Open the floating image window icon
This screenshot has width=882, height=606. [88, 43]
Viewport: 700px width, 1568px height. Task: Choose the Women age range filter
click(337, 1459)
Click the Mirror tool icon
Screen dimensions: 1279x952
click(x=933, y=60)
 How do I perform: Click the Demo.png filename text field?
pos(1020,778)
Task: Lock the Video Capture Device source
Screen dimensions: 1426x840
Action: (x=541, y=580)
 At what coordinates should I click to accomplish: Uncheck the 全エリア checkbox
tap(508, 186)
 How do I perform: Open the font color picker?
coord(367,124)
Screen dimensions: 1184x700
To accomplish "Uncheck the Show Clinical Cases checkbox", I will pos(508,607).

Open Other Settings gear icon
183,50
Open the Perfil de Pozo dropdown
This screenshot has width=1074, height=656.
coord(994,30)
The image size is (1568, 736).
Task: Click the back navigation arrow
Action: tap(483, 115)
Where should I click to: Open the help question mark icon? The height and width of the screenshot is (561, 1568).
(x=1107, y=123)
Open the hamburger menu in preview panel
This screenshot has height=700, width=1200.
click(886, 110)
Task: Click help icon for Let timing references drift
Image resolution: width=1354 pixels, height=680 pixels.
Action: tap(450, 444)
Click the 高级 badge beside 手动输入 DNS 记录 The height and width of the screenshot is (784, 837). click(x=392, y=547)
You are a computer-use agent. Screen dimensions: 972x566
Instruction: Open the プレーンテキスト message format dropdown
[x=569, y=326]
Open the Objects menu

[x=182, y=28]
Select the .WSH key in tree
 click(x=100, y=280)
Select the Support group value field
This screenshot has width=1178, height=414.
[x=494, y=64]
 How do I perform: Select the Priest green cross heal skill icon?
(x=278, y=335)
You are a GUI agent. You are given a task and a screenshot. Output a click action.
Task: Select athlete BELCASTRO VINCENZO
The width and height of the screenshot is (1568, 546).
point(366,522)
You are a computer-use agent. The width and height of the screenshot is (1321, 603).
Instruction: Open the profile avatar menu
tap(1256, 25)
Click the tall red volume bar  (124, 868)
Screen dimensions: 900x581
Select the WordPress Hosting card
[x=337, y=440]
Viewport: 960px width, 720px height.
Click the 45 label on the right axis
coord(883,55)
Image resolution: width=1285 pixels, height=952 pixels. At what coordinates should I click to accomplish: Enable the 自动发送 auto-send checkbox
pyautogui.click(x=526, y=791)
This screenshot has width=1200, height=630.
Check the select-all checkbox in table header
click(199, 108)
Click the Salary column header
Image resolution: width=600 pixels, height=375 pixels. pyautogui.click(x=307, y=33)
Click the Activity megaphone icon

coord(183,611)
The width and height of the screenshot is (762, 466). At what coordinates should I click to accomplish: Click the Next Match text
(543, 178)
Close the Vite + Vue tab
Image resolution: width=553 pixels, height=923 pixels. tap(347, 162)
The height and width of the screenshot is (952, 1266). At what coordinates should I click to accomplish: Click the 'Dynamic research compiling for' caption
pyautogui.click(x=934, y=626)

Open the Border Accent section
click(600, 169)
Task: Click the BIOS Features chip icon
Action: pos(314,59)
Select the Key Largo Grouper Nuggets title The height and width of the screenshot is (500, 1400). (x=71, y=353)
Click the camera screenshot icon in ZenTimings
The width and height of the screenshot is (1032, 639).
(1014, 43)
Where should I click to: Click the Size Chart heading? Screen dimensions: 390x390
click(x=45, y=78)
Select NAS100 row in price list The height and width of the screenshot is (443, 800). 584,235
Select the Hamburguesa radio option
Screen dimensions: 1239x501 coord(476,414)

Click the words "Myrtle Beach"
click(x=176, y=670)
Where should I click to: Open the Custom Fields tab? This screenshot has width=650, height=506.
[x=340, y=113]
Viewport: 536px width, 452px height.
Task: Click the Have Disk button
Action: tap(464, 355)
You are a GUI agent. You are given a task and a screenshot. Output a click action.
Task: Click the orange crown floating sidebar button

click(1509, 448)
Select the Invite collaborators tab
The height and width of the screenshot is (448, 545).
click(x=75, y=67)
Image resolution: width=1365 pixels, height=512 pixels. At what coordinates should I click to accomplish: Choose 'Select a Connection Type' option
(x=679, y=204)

——————————

Exercise instructions – Exactly as written, transcribe every line shown above.

Output for this task –
Open the floating image window icon
This screenshot has width=882, height=606. [88, 43]
Viewport: 700px width, 1568px height. Task: Choose the Women age range filter
click(337, 1459)
Click the Mirror tool icon
Screen dimensions: 1279x952
click(x=933, y=60)
 How do I perform: Click the Demo.png filename text field?
pos(1020,778)
Task: Lock the Video Capture Device source
Screen dimensions: 1426x840
Action: (x=541, y=580)
 At what coordinates should I click to accomplish: Uncheck the 全エリア checkbox
tap(508, 186)
 How do I perform: Open the font color picker?
coord(367,124)
Screen dimensions: 1184x700
To accomplish "Uncheck the Show Clinical Cases checkbox", I will pos(508,607).

Open Other Settings gear icon
183,50
Open the Perfil de Pozo dropdown
This screenshot has width=1074, height=656.
coord(994,30)
The image size is (1568, 736).
Task: Click the back navigation arrow
Action: tap(483, 115)
Where should I click to: Open the help question mark icon? The height and width of the screenshot is (561, 1568).
(x=1107, y=123)
Open the hamburger menu in preview panel
This screenshot has height=700, width=1200.
click(886, 110)
Task: Click help icon for Let timing references drift
Image resolution: width=1354 pixels, height=680 pixels.
Action: tap(450, 444)
Click the 高级 badge beside 手动输入 DNS 记录 The height and width of the screenshot is (784, 837). click(x=392, y=547)
You are a computer-use agent. Screen dimensions: 972x566
Instruction: Open the プレーンテキスト message format dropdown
[x=569, y=326]
Open the Objects menu

[x=182, y=28]
Select the .WSH key in tree
 click(x=100, y=280)
Select the Support group value field
This screenshot has width=1178, height=414.
[x=494, y=64]
 How do I perform: Select the Priest green cross heal skill icon?
(x=278, y=335)
You are a GUI agent. You are given a task and a screenshot. Output a click action.
Task: Select athlete BELCASTRO VINCENZO
The width and height of the screenshot is (1568, 546).
point(366,522)
You are a computer-use agent. The width and height of the screenshot is (1321, 603).
Instruction: Open the profile avatar menu
tap(1256, 25)
Click the tall red volume bar  (124, 868)
Screen dimensions: 900x581
Select the WordPress Hosting card
[x=337, y=440]
Viewport: 960px width, 720px height.
Click the 45 label on the right axis
coord(883,55)
Image resolution: width=1285 pixels, height=952 pixels. At what coordinates should I click to accomplish: Enable the 自动发送 auto-send checkbox
pyautogui.click(x=526, y=791)
This screenshot has width=1200, height=630.
Check the select-all checkbox in table header
click(199, 108)
Click the Salary column header
Image resolution: width=600 pixels, height=375 pixels. pyautogui.click(x=307, y=33)
Click the Activity megaphone icon

coord(183,611)
The width and height of the screenshot is (762, 466). At what coordinates should I click to accomplish: Click the Next Match text
(543, 178)
Close the Vite + Vue tab
Image resolution: width=553 pixels, height=923 pixels. tap(347, 162)
The height and width of the screenshot is (952, 1266). At what coordinates should I click to accomplish: Click the 'Dynamic research compiling for' caption
pyautogui.click(x=934, y=626)

Open the Border Accent section
click(600, 169)
Task: Click the BIOS Features chip icon
Action: pos(314,59)
Select the Key Largo Grouper Nuggets title The height and width of the screenshot is (500, 1400). (x=71, y=353)
Click the camera screenshot icon in ZenTimings
The width and height of the screenshot is (1032, 639).
(1014, 43)
Where should I click to: Click the Size Chart heading? Screen dimensions: 390x390
click(x=45, y=78)
Select NAS100 row in price list The height and width of the screenshot is (443, 800). 584,235
Select the Hamburguesa radio option
Screen dimensions: 1239x501 coord(476,414)

Click the words "Myrtle Beach"
click(x=176, y=670)
Where should I click to: Open the Custom Fields tab? This screenshot has width=650, height=506.
[x=340, y=113]
Viewport: 536px width, 452px height.
Task: Click the Have Disk button
Action: tap(464, 355)
You are a GUI agent. You are given a task and a screenshot. Output a click action.
Task: Click the orange crown floating sidebar button

click(1509, 448)
Select the Invite collaborators tab
The height and width of the screenshot is (448, 545).
click(x=75, y=67)
Image resolution: width=1365 pixels, height=512 pixels. At what coordinates should I click to accomplish: Choose 'Select a Connection Type' option
(x=679, y=204)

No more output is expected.